If you think you're too busy putting out fires and making payroll to take time away from work, you may want to think again. Taking regular time off to recharge, relax and re-inspire yourself may pay off for your business as it allows for inspiration to strike.
Stepping outside of day-to-day operations can free the subconscious mind to release bursts of creativity and inspiration, according to a recent study in the Journal of Creative Behavior. The study found that people experienced creative insights in the shower, during a commute, while exercising and when in nature—essentially, when the conscious mind “checks out” from active thinking.
I spoke to seven small-business managers who recognize the power of "checking out." These managers structure regular times to tap into their subconscious for fresh business ideas and problem solving.
Mark Aselstine of Uncorked Ventures in El Cerrito, California recently took a two-week family beach vacation in San Diego. To recharge, he left his cellphone and laptop behind and let the messages pile up during the break.
Aha moment: When wine shopping for a vacation dinner, Anelstine found uninspired selections at the nearby wine retailer. He realized anew the overall purpose of his mail-order wine business, and decided his company needed to refresh their literature explaining to customers why they choose the particular wines they ship.
Diana Scimone, who publishes her own books at Peapod Publishing, makes weekly solo “artist dates” to explore the art in her community of Lake Mary, Florida.
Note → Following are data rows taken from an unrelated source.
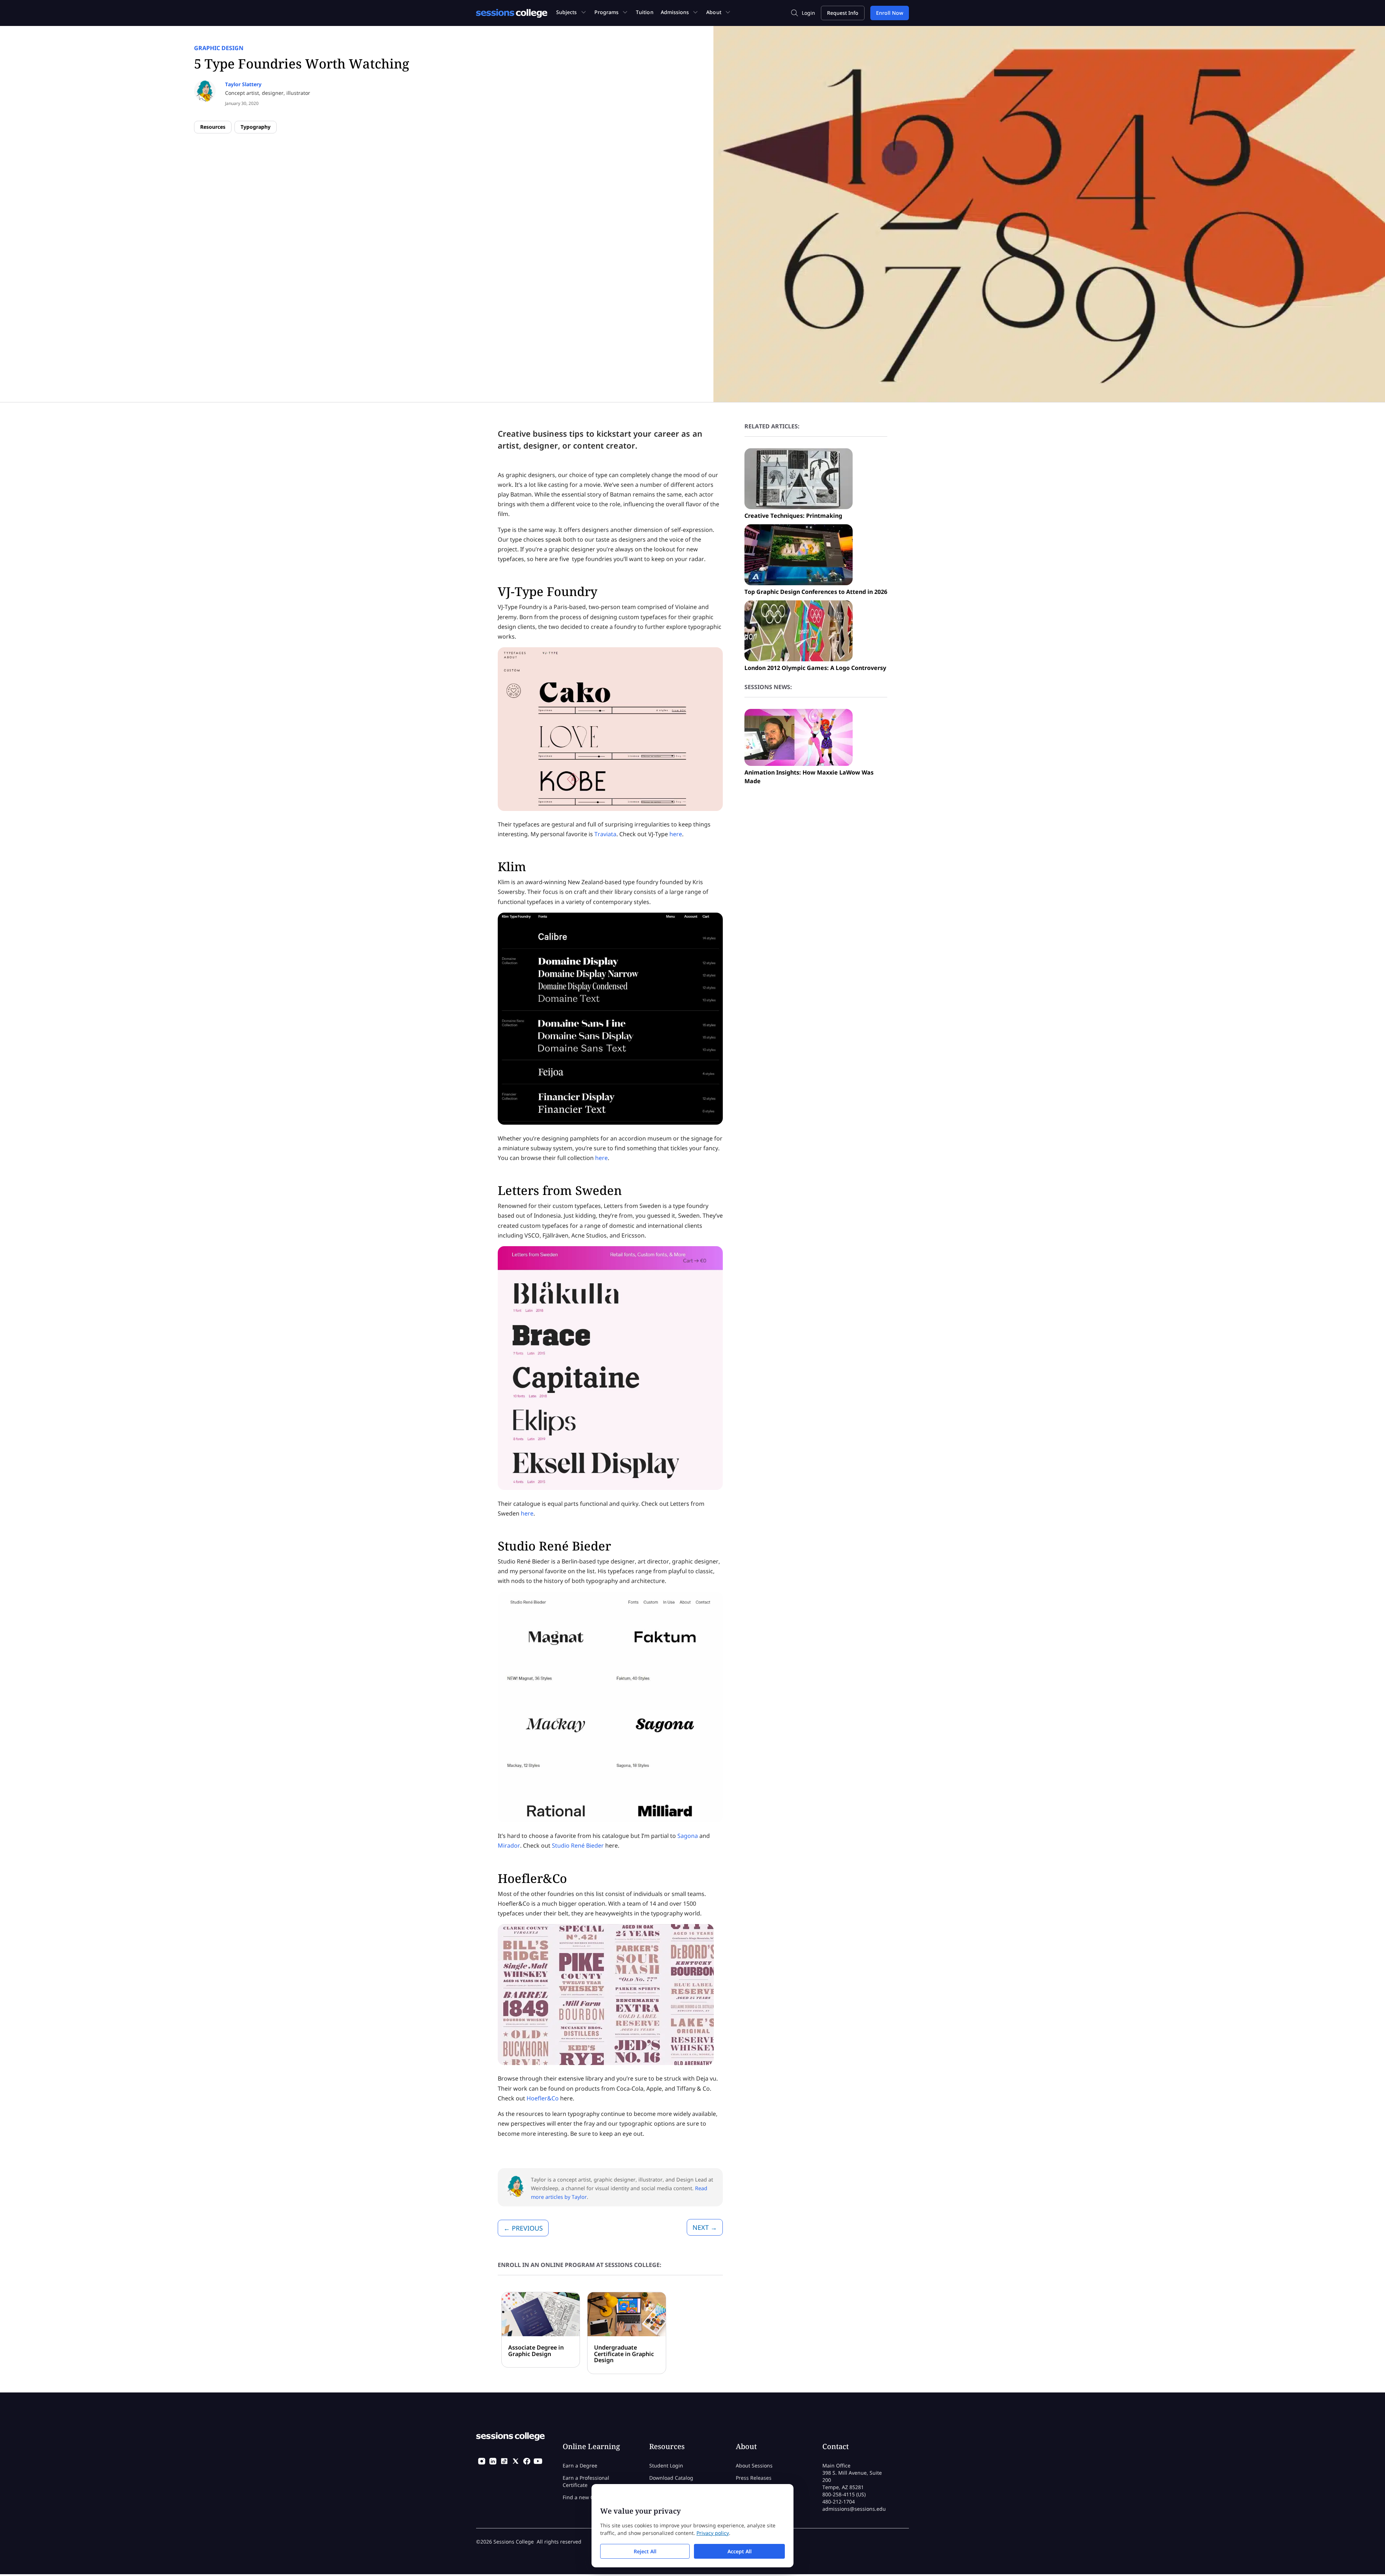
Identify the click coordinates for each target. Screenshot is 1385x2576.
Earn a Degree (580, 2465)
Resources (212, 126)
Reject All (645, 2551)
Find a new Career (585, 2497)
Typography (256, 126)
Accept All (739, 2551)
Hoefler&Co (543, 2098)
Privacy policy (712, 2532)
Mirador (509, 1845)
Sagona (687, 1836)
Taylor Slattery (243, 84)
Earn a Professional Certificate (586, 2481)
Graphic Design (218, 48)
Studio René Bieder (578, 1845)
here (675, 834)
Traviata (605, 834)
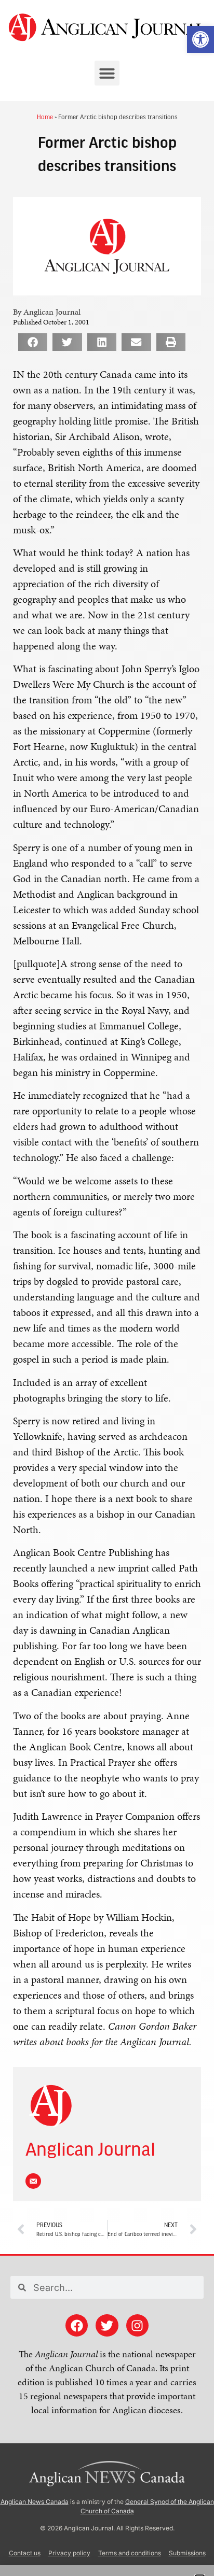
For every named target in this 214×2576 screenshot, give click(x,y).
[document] (107, 1288)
She may visit a museum, take a nature walk, spend an afternoon exploring textures and colors in a textile or handmade paper store or go to a film.
Aha moment: Scimone had already written several children’s fiction books. On her first artist date, an idea for a serious nonfiction book burst into her head. That book is now one of Peapod’s best sellers and has launched Scimone’s work into college curriculums.
Sebastien Dupéré is CEO of steam cleaning company Dupray, based in Montreal with offices in Delaware and Buffalo, New York. Whether home or traveling, Dupéré takes short runs twice a week (usually around four miles) for exercise and also to let his mind wander.
Aha moment: Inspiration has definitely struck on one of his runs: Dupéré came up with a steam iron idea while worrying about how to press his shirt afterwards for an important meeting. He says it’s now among the steam cleaning company’s best-selling items.
Bryan Clayton runs GreenPal lawn service in Nashville, and also runs 10-20 miles several times a week to train for his annual marathons. He says he gets many of his best ideas and finds inspiration at around mile 16.
Aha moment: On one of Clayton’s long runs he pondered the problem of how to get more business from existing customers. His idea was to ask vendors to fill out a property assessment for each customer whose lawn they cut, enabling GreenPal to pitch more services like pruning and tree trimming. That form has increased revenue per customer by 45 percent, he says.
Catch a Wave
CEO Tina Fitch makes time to go surfing a few times a week—the breakers at Launiopoko are a stone’s throw away from Hobnob's offices in Honolulu.
Aha moment: Fitch was trying to figure out how to solve a technical problem for her e-invite software platform that would add options without creating more complexity. In a flash of inspiration while surfing, she found a solution—one that her team is rolling out shortly.
Nellie Alkalp and her husband own CorpNet in Westlake Village, California, a 10-employee firm that files paperwork for new startup companies. The couple regularly schedules weekend getaways for business-focused brainstorming offsite in a fresh location.
Aha moment: During one retreat, the two were facing serious financial struggles and decided to spend the weekend combing through the numbers for inspiration. Analyzing the marketing budget revealed high spending on Google ads. They decided to risk dropping the service, sales held strong, and the company stayed in business.
At independent insurance agency Assurance, employees keep walking shoes at their desks. Meetings are held while walking in a nearby park, on the building rooftop and even indoors at the company’s new walking desks during Chicago’s harsh winters.
Aha moment: The company recently held a three-hour strategy meeting with senior management team, covering eight miles in a nearby nature preserve. CMO Steven Handmaker says that the creative thinking that emerged from that meeting inspired the company to require that all senior strategy meetings be held walking offsite.
You may think you don’t have time for frivolous activities like running, surfing and unplugged vacations. But the truth is you may not be able to afford not to. Finding your own way to check out may help you check into a creative way to problem solve.